On the contrary, "Lift Every Baby" reminds us of all the ways that black families and communities lift up, value and cherish our youngest and most vulnerable members. From breastfeeding to early literacy to quality schools and good nutrition, we're celebrating and sharing ideas on how we lift our babies; one child at a time.

On Aug. 29 at 3 p.m. EST, noon PST, the first nationally coordinated "Lift Up" will be coordinated in various cities across the United States, including Detroit, Charlotte and Milwaukee.

Black families will gather in predetermined locations to lift up their babies together as a visual display of community support of our children. Whether your "baby" is a day old or 15 years old, if you can lift them up, you can join the Lift Up. I'll be there with my "baby" who is 11 years old!

Throughout the week we will have various social media events to spread the Lift Every Baby theme, including our signature annual Twitter chat, this year on Aug. 27 at 9 p.m.
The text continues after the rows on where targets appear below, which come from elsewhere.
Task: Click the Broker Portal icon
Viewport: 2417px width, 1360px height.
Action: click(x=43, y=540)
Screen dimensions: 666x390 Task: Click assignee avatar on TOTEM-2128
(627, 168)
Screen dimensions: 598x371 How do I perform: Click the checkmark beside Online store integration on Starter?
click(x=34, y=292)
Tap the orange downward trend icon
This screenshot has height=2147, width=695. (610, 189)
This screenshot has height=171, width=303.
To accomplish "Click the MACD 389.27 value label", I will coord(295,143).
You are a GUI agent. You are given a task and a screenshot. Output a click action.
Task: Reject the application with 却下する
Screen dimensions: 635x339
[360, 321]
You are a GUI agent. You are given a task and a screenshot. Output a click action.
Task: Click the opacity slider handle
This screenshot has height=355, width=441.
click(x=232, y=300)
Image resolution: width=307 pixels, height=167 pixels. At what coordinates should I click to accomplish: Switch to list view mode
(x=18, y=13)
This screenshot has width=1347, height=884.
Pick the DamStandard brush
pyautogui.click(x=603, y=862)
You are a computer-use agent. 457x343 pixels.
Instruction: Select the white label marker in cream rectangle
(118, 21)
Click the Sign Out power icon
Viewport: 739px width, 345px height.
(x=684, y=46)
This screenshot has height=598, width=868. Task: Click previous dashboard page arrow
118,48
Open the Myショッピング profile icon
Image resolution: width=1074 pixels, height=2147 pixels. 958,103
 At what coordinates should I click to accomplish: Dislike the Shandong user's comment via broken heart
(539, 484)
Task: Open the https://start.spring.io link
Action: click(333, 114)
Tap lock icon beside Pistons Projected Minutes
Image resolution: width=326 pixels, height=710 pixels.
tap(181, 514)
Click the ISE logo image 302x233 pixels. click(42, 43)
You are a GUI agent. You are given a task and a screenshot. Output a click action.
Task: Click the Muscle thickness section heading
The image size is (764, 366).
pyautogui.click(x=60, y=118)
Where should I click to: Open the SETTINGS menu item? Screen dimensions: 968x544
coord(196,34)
EST.

Our debut Twitter chat had over 10 million impressions and this year's hashtag is #LiftEveryBaby.

Get the full rundown of activities and the latest updates at https://blackbreastfeedingweek.org/ and the BBW Facebook page.

We invite black parents, aunties, uncles and grandparents to join the conversation online and off to show our collective power to lift up every baby, every family and every community. Breastfeeding is truly, So Strong. So Us.